QUOTED PASSAGE —
╔══
HKUST programme aims to equip students with real-world skills

PUBLISHED : Friday, 22 August, 2014, 4:41pm
UPDATED : Friday, 22 August, 2014, 4:41pm

In their first semester at Hong Kong University of Science and Technology, some students will be thrown in at the deep end. Every year between September and December, about 120 students are recruited to the Centre for Global and Community Engagement, where they undergo special training.

They take up extracurricular activities ranging from community engagement to local and international competitions. These aim to stretch their abilities, and equip them with soft skills, knowledge and practical experience way beyond the curriculum.

"We have a lot of different activities, and we encourage our students to try different things," says Dr Tim Woo Kam-tin.

Woo is associate professor of the engineering education department of electronic and computer engineering, and the centre's director.

"We embed these experiences into the learning experience of an outcome-led education. We hope to offer students a holistic personal development," he says.

This is sometimes life-changing, as it was for students who joined the international ABU Robocon 2014 competition. They won the local round, and went on to participate in the finals this month in Pune, India.

"After you join the competition, you become another person. You get all the technical skills, soft skills and develop a passion," says Michael Cheung Yu-pang, one of the few students who have remained with the team for a second year.

Designing, programming, coding and preparing the mechanical parts of two robots that have to be able to talk to each other requires excellent time management and teamwork.

During the long days, nights and weekends spent together working on the project, the team members became close friends and developed a common culture, although they are not all from Hong Kong. "The robotics team is like a family. Everybody communicates well, and we solve problems together," says student Pako Yam Pak-hin.

The students also spend a lot of downtime together. "We work hard but also have fun," says Yam.

Woo says he sometimes uses social occasions to talk to his students about resource management, logistics, and to get them to focus on developing their soft skills.

At the beginning, participants choose their goals, such as developing soft skills or mastering technology. At the end, there is an anonymous peer evaluation.

Cheung is on hand to mentor and guide them, and some second-year students also provide support, and prevent the team making time-wasting mistakes. They further benefit from networking and technological exchanges with other universities. "Although before the competition the Institute of Vocational Education and Chinese University were our enemies, after the competition we are exchanging ideas," says Cheung, noting that HKUST has won many awards at Robocon in the past four years.

Cheung says HKUST students have developed strong bonds with teams from Japan, Vietnam, Malaysia and the mainland. They have also arranged an exchange trip with a mainland university.

"We meet students from other cultures, explore how they work, and see what we can learn from them," he says.

This multidisciplinary project is very different from discipline-based university projects. "There is a much higher degree of freedom. The game is an open-ended question and you have to use innovative ideas," says student William Lee Wing-hang.
╚══
ACTION ITEM —
Answer these from the HKUST article:
(a) About how many students join the Centre for Global and Community Engagement each year?
(b) In what city were the ABU Robocon 2014 finals held?
(c) What takes place at the end for participants?

[Stored dataset rows]
╔══
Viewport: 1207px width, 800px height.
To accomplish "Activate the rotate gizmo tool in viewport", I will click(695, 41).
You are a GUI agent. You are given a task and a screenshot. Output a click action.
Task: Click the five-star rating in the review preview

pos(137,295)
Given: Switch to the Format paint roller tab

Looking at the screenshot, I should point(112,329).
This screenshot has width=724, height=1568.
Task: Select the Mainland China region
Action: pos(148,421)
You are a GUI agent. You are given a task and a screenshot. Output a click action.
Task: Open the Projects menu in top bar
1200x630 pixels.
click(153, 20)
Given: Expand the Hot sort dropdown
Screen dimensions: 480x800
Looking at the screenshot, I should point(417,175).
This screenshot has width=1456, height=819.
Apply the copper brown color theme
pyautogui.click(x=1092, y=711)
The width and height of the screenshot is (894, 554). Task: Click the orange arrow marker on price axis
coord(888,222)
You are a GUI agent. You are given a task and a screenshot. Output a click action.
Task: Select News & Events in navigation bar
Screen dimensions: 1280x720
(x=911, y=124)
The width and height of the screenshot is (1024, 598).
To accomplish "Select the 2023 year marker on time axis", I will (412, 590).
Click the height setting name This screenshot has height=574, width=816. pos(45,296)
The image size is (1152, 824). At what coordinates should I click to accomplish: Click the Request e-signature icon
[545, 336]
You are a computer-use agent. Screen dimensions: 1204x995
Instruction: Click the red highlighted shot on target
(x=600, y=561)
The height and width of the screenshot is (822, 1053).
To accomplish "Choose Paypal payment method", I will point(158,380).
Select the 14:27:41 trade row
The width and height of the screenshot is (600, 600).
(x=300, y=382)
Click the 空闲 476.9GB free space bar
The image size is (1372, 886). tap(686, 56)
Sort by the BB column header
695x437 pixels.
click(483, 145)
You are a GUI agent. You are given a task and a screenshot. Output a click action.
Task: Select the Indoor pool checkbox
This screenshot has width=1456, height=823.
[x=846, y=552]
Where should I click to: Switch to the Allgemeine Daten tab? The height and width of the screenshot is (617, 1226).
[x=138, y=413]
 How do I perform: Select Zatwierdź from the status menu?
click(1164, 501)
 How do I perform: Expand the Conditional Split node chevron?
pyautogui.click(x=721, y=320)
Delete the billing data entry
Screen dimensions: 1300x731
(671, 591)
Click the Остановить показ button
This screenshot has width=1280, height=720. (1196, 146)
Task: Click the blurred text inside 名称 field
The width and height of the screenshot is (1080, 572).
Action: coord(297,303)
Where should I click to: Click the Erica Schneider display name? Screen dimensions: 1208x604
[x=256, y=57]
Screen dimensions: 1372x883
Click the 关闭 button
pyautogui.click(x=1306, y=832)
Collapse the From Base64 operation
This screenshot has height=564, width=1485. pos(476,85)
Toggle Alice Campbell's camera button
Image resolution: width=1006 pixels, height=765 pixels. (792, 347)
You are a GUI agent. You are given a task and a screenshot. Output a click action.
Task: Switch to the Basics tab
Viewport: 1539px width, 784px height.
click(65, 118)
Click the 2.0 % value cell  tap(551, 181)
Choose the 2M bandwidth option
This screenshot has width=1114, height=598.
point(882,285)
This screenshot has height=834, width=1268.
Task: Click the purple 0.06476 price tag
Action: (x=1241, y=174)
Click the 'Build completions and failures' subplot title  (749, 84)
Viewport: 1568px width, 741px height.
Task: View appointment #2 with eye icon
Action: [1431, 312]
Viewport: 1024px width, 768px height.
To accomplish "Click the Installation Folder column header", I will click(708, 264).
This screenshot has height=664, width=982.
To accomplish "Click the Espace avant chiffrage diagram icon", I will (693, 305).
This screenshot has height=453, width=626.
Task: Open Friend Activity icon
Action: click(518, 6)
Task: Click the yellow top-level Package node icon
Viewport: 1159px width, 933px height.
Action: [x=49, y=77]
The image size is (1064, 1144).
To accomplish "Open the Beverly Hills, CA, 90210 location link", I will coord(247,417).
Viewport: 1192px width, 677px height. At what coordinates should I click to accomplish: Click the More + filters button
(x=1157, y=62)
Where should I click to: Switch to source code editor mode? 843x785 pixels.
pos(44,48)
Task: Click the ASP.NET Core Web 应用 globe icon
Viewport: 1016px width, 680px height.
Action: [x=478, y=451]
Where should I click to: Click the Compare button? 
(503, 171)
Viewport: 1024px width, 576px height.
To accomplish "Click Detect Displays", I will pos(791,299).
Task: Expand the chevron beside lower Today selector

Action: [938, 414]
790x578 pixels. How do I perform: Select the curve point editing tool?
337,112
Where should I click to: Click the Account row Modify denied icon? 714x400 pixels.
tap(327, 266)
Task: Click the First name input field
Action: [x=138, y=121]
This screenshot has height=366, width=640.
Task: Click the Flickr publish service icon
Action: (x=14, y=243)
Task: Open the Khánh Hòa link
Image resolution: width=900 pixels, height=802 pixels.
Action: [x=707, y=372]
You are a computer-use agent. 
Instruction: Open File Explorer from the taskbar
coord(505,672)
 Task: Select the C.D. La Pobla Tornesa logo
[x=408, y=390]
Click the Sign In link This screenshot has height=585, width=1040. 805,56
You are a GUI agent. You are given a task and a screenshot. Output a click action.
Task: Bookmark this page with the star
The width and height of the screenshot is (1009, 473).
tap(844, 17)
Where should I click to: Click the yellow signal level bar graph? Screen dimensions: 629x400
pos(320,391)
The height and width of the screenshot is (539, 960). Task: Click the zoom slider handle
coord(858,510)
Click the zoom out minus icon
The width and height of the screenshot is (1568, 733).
╚══
THE COMPLETED TASK —
(a) About 120 students.
(b) Pune, India.
(c) An anonymous peer evaluation.